- Dataset entries
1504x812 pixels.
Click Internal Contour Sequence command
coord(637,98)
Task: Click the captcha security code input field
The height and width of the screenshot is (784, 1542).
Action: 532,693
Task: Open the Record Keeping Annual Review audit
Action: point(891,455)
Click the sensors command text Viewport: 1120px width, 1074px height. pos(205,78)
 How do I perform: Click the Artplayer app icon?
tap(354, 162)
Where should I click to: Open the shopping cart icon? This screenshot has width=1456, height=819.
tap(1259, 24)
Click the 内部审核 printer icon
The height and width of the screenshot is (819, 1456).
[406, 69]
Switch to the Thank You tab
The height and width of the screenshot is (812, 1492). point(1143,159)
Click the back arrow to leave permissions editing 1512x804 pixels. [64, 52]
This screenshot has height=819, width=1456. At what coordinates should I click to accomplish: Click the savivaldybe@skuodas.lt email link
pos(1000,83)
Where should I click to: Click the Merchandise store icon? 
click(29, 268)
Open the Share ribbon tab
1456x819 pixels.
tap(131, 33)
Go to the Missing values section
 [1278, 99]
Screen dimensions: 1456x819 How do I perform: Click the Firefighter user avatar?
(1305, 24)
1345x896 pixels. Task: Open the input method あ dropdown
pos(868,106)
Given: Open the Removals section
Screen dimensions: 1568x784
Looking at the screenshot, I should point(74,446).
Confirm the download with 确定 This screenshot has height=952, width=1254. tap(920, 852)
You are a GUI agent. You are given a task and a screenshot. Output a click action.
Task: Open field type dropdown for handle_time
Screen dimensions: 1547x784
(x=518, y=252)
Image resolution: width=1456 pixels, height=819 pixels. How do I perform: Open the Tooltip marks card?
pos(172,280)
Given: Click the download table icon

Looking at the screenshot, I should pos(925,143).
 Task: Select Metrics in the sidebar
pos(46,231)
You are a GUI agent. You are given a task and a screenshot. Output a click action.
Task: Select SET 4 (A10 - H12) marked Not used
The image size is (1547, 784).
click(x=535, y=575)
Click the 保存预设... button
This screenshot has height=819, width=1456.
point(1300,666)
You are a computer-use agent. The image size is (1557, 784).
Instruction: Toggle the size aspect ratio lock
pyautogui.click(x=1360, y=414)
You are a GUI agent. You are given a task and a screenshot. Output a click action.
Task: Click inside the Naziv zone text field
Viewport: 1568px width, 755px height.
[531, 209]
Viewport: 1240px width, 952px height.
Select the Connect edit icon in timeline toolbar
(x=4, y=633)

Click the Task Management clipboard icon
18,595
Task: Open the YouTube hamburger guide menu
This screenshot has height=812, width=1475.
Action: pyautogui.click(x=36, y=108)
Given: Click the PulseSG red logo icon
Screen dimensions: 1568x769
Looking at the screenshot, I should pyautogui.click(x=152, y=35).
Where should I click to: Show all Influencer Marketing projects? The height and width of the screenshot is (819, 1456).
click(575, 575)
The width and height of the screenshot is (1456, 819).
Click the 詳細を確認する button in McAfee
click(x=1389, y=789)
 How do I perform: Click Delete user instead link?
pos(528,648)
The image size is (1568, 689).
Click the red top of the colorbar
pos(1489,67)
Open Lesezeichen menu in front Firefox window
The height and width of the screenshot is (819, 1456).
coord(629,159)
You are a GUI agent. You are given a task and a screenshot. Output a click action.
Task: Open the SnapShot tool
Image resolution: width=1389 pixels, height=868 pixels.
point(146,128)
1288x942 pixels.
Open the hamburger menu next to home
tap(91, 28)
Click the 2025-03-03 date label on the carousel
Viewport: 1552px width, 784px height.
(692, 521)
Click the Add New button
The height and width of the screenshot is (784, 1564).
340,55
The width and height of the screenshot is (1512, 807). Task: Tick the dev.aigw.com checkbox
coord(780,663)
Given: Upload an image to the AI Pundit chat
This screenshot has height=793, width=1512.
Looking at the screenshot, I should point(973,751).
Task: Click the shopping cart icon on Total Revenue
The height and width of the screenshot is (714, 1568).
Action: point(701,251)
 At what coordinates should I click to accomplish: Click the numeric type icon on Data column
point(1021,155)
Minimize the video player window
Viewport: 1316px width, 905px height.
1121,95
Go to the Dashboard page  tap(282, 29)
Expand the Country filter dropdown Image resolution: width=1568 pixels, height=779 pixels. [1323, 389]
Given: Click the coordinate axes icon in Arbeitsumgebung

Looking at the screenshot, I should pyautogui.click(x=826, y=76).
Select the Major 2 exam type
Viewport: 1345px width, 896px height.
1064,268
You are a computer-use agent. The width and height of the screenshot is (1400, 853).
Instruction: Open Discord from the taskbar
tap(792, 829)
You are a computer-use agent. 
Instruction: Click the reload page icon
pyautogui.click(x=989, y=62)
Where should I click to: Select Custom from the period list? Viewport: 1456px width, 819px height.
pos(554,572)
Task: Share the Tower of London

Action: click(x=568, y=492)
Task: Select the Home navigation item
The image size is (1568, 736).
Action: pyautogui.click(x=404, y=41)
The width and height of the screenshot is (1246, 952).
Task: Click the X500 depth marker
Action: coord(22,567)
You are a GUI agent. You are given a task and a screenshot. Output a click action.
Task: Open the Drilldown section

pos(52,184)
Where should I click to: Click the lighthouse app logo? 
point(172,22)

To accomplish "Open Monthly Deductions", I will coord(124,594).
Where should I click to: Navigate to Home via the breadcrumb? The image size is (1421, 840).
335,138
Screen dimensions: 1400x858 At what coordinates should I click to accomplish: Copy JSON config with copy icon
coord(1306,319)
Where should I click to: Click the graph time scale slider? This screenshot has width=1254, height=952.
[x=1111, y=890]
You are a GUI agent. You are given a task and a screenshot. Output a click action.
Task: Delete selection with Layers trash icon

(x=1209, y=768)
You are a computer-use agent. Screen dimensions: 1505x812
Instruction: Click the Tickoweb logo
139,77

- PROBLEM
Reproduce each entry above. Every word must match.

- WRITTEN ANSWER
1504x812 pixels.
Click Internal Contour Sequence command
coord(637,98)
Task: Click the captcha security code input field
The height and width of the screenshot is (784, 1542).
Action: 532,693
Task: Open the Record Keeping Annual Review audit
Action: point(891,455)
Click the sensors command text Viewport: 1120px width, 1074px height. pos(205,78)
 How do I perform: Click the Artplayer app icon?
tap(354, 162)
Where should I click to: Open the shopping cart icon? This screenshot has width=1456, height=819.
tap(1259, 24)
Click the 内部审核 printer icon
The height and width of the screenshot is (819, 1456).
[406, 69]
Switch to the Thank You tab
The height and width of the screenshot is (812, 1492). point(1143,159)
Click the back arrow to leave permissions editing 1512x804 pixels. [64, 52]
This screenshot has height=819, width=1456. At what coordinates should I click to accomplish: Click the savivaldybe@skuodas.lt email link
pos(1000,83)
Where should I click to: Click the Merchandise store icon? 
click(29, 268)
Open the Share ribbon tab
1456x819 pixels.
tap(131, 33)
Go to the Missing values section
 [1278, 99]
Screen dimensions: 1456x819 How do I perform: Click the Firefighter user avatar?
(1305, 24)
1345x896 pixels. Task: Open the input method あ dropdown
pos(868,106)
Given: Open the Removals section
Screen dimensions: 1568x784
Looking at the screenshot, I should point(74,446).
Confirm the download with 确定 This screenshot has height=952, width=1254. tap(920, 852)
You are a GUI agent. You are given a task and a screenshot. Output a click action.
Task: Open field type dropdown for handle_time
Screen dimensions: 1547x784
(x=518, y=252)
Image resolution: width=1456 pixels, height=819 pixels. How do I perform: Open the Tooltip marks card?
pos(172,280)
Given: Click the download table icon

Looking at the screenshot, I should pos(925,143).
 Task: Select Metrics in the sidebar
pos(46,231)
You are a GUI agent. You are given a task and a screenshot. Output a click action.
Task: Select SET 4 (A10 - H12) marked Not used
The image size is (1547, 784).
click(x=535, y=575)
Click the 保存预设... button
This screenshot has height=819, width=1456.
point(1300,666)
You are a computer-use agent. The image size is (1557, 784).
Instruction: Toggle the size aspect ratio lock
pyautogui.click(x=1360, y=414)
You are a GUI agent. You are given a task and a screenshot. Output a click action.
Task: Click inside the Naziv zone text field
Viewport: 1568px width, 755px height.
[531, 209]
Viewport: 1240px width, 952px height.
Select the Connect edit icon in timeline toolbar
(x=4, y=633)

Click the Task Management clipboard icon
18,595
Task: Open the YouTube hamburger guide menu
This screenshot has height=812, width=1475.
Action: pyautogui.click(x=36, y=108)
Given: Click the PulseSG red logo icon
Screen dimensions: 1568x769
Looking at the screenshot, I should pyautogui.click(x=152, y=35).
Where should I click to: Show all Influencer Marketing projects? The height and width of the screenshot is (819, 1456).
click(575, 575)
The width and height of the screenshot is (1456, 819).
Click the 詳細を確認する button in McAfee
click(x=1389, y=789)
 How do I perform: Click Delete user instead link?
pos(528,648)
The image size is (1568, 689).
Click the red top of the colorbar
pos(1489,67)
Open Lesezeichen menu in front Firefox window
The height and width of the screenshot is (819, 1456).
coord(629,159)
You are a GUI agent. You are given a task and a screenshot. Output a click action.
Task: Open the SnapShot tool
Image resolution: width=1389 pixels, height=868 pixels.
point(146,128)
1288x942 pixels.
Open the hamburger menu next to home
tap(91, 28)
Click the 2025-03-03 date label on the carousel
Viewport: 1552px width, 784px height.
(692, 521)
Click the Add New button
The height and width of the screenshot is (784, 1564).
340,55
The width and height of the screenshot is (1512, 807). Task: Tick the dev.aigw.com checkbox
coord(780,663)
Given: Upload an image to the AI Pundit chat
This screenshot has height=793, width=1512.
Looking at the screenshot, I should point(973,751).
Task: Click the shopping cart icon on Total Revenue
The height and width of the screenshot is (714, 1568).
Action: point(701,251)
 At what coordinates should I click to accomplish: Click the numeric type icon on Data column
point(1021,155)
Minimize the video player window
Viewport: 1316px width, 905px height.
1121,95
Go to the Dashboard page  tap(282, 29)
Expand the Country filter dropdown Image resolution: width=1568 pixels, height=779 pixels. [1323, 389]
Given: Click the coordinate axes icon in Arbeitsumgebung

Looking at the screenshot, I should pyautogui.click(x=826, y=76).
Select the Major 2 exam type
Viewport: 1345px width, 896px height.
1064,268
You are a computer-use agent. The width and height of the screenshot is (1400, 853).
Instruction: Open Discord from the taskbar
tap(792, 829)
You are a computer-use agent. 
Instruction: Click the reload page icon
pyautogui.click(x=989, y=62)
Where should I click to: Select Custom from the period list? Viewport: 1456px width, 819px height.
pos(554,572)
Task: Share the Tower of London

Action: click(x=568, y=492)
Task: Select the Home navigation item
The image size is (1568, 736).
Action: pyautogui.click(x=404, y=41)
The width and height of the screenshot is (1246, 952).
Task: Click the X500 depth marker
Action: coord(22,567)
You are a GUI agent. You are given a task and a screenshot. Output a click action.
Task: Open the Drilldown section

pos(52,184)
Where should I click to: Click the lighthouse app logo? 
point(172,22)

To accomplish "Open Monthly Deductions", I will coord(124,594).
Where should I click to: Navigate to Home via the breadcrumb? The image size is (1421, 840).
335,138
Screen dimensions: 1400x858 At what coordinates should I click to accomplish: Copy JSON config with copy icon
coord(1306,319)
Where should I click to: Click the graph time scale slider? This screenshot has width=1254, height=952.
[x=1111, y=890]
You are a GUI agent. You are given a task and a screenshot. Output a click action.
Task: Delete selection with Layers trash icon

(x=1209, y=768)
You are a computer-use agent. Screen dimensions: 1505x812
Instruction: Click the Tickoweb logo
139,77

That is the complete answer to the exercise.